I can't remember exactly how I was bitten by it, but it wasn't via USB.
It might have been from the use of a removable rack or SD card to SATA
adapter (as a "rescue" boot) that sometimes would have media in it and
sometimes not.
In any case, according to
https://wiki.archlinux.org/index.php/persistent_block_device_naming
"If your machine has more than one SATA, SCSI or IDE disk controller, the
order in which their corresponding device nodes are added is arbitrary."
As I understand it, that is the policy of the kernel developers - a system
might work in many cases, but it is not guaranteed and a future kernel
update could break systems that rely on any fixed /dev/sd* naming. To me,
this means that, until udev becomes active and we can control things as we
wish, any /dev/sd* specifiers are to be considered worthless.
I see. I guess I've never had a system with multiple disk controllers.
My development system has six sata drives, but they are all plugged into
the motherboard so that is one controller. I think that multiple
controllers are rare outside of large organizations.
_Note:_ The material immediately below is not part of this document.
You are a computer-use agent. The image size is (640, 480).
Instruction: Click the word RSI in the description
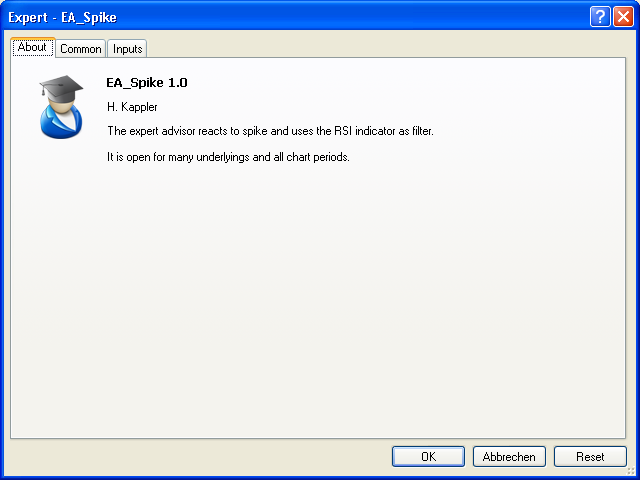coord(343,131)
I do not like that policy. Unless countermanded by a kernel option,
on-motherboard controllers should be enumerated before those of any add-on
card or USB device.
USB is separate as is a CD/DVD device. At least it is in any BIOS that
I have worked with. Perhaps it is a problem if multiple USB drives are
plugged in at boot. I have not tried that.
Also, SATA slots for a given controller should be
enumerated in a fixed order, and IMHO, a SATA/PATA/SCSI slot should be
enumerated regardless of whether a drive has been plugged into it. I would
go so far as to make it that an initial, say, half a dozen drive names would
be reserved for each USB controller regardless of whether a USB mass storage
device was actually present at boot. I would also not enumerate USB drives
in the /dev/sdx sequence, they would get their own sequence /dev/usbdx,
because those do not have known/fixed slots as SATA controllers do.
That comes down to HW design, don't you think?
In a more complex arrangement, controllers could be enumerated like the
devices they carry - /dev/sdAb1 - controller A, drive b, partition 1
with motherboard controllers being enumerated first, and then those on
PCI, etc., slots, in the order of the slots they are plugged into.
In short, I would try hard to avoid changing existing device names, most
especially for devices on controllers on the motherboard, if later
something is merely added-to/plugged-into the system.
I would think that the MB would always be first. The issue would then
be between multiple plugin controllers.